Image: Shutterstock/Jirsak

Just like Americans can watch a new movie on opening night from the couch and order almost any meal via a delivery app, many people want to be paid in the same way—streamed and on demand. Americans want to be paid as they earn their salaries instead of once or twice a month, according to a new survey by HR software provider Ceridian.

This new study of 1,004 U.S. workers found this new desire for “streamed access to earned wages” includes people at all salary levels. The survey also found that 78% of workers said on-demand pay would increase their loyalty to an employer, as long as the service is provided at no cost.

The survey also found that:

  • 80% of workers want to “stream” their earned wages automatically to their bank accounts.
  • 81% of workers with household incomes of $100,000 or more also want on-demand pay.
  • 81% are likely to take a job with an employer that provides access to earned wages on-demand at no cost over an employer that does not.

The survey was conducted online within the United States by The Harris Poll on behalf of Ceridian from Aug. 9-11 among employed adults ages 18 and older.

Seth Ross, general manager of Dayforce Wallet and consumer services at Ceridian, said in a press release that the survey shows on-demand pay is not only a differentiator but a requirement.

“With streaming pay, employers give workers more control over their financial well-being,” he said. “That means offering people the peace of mind to cover an unexpected expense or the ability to take advantage of investment opportunities they might not otherwise have.”
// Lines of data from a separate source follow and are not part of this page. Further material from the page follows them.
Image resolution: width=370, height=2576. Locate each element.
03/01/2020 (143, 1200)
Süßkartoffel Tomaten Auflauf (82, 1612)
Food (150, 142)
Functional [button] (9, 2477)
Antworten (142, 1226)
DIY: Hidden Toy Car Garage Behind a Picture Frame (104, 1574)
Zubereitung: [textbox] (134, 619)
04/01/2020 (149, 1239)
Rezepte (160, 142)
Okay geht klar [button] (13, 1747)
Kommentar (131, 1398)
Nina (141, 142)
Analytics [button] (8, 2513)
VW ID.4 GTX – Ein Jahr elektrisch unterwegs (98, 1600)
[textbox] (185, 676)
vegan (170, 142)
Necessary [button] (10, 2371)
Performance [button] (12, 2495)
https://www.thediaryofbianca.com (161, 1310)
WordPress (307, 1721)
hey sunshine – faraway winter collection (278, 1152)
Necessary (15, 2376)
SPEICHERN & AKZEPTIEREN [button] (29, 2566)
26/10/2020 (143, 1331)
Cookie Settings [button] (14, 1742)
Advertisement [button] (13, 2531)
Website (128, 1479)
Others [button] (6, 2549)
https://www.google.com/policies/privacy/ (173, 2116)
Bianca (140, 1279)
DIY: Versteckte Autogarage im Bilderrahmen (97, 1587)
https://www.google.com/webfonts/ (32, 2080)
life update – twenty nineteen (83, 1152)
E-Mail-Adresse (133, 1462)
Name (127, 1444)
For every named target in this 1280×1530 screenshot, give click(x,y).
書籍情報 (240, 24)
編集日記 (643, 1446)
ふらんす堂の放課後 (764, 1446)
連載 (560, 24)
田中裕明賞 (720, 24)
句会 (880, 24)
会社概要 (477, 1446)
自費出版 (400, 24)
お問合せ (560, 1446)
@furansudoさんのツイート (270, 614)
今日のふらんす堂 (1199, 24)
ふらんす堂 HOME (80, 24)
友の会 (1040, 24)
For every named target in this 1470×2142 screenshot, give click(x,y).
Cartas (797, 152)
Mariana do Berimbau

Dayforce Wallet is one of several new financial services that employees can use to get access to pay as it is earned. If an unexpected expense comes up a week before payday, a person can request access to the amount of money she has earned to date and use those funds to pay the bill. Employers generally make this service available to workers who can use it as needed.

SEE: EY’s new blockchain platform could solve a major tax headache

The service is often associated with hourly wage jobs but the survey showed that people at all pay levels are interested in streamed wages. The survey results found that 81% of workers with household incomes of $100,000 or more want on-demand pay to invest wages sooner than traditional pay cycles allow.

Fintech innovation

On-demand pay and streamed access to earned wages is a $1 trillion opportunity according to Ernst & Young. Fintech software companies are providing this service in two ways: early direct deposit and streaming wages. Fintech firms such as Chime, Radius and OneUnited Bank give customers access to paychecks as soon as they receive a notification that a payroll deposit is coming. Traditional banks usually wait two days to confirm the payment before releasing the funds to the account holder. There is no waiting period for financial firms that provide early direct deposit.

Other companies offer immediate access to pay as a person earns it. Fast food restaurants sometimes use “Work today, get paid tomorrow” incentives to attract workers. The fintech company Even has an on-demand pay platform and has worked with Visa, Walmart and PayPal to give employees access to each day’s wages. The company calls this service Instapay. An employee can access their earned wages before payday when they’re short on cash. In some cases, this access requires a $6 monthly subscription fee.

According to the Brookings Institute, real-time payments are standard operating procedure in many countries, including the U.K., Mexico, Poland, South Africa and Japan, and have been for years. This means that a “payment from a Slovakian account will be available in France sooner than a check from Minnesota will clear in Florida.”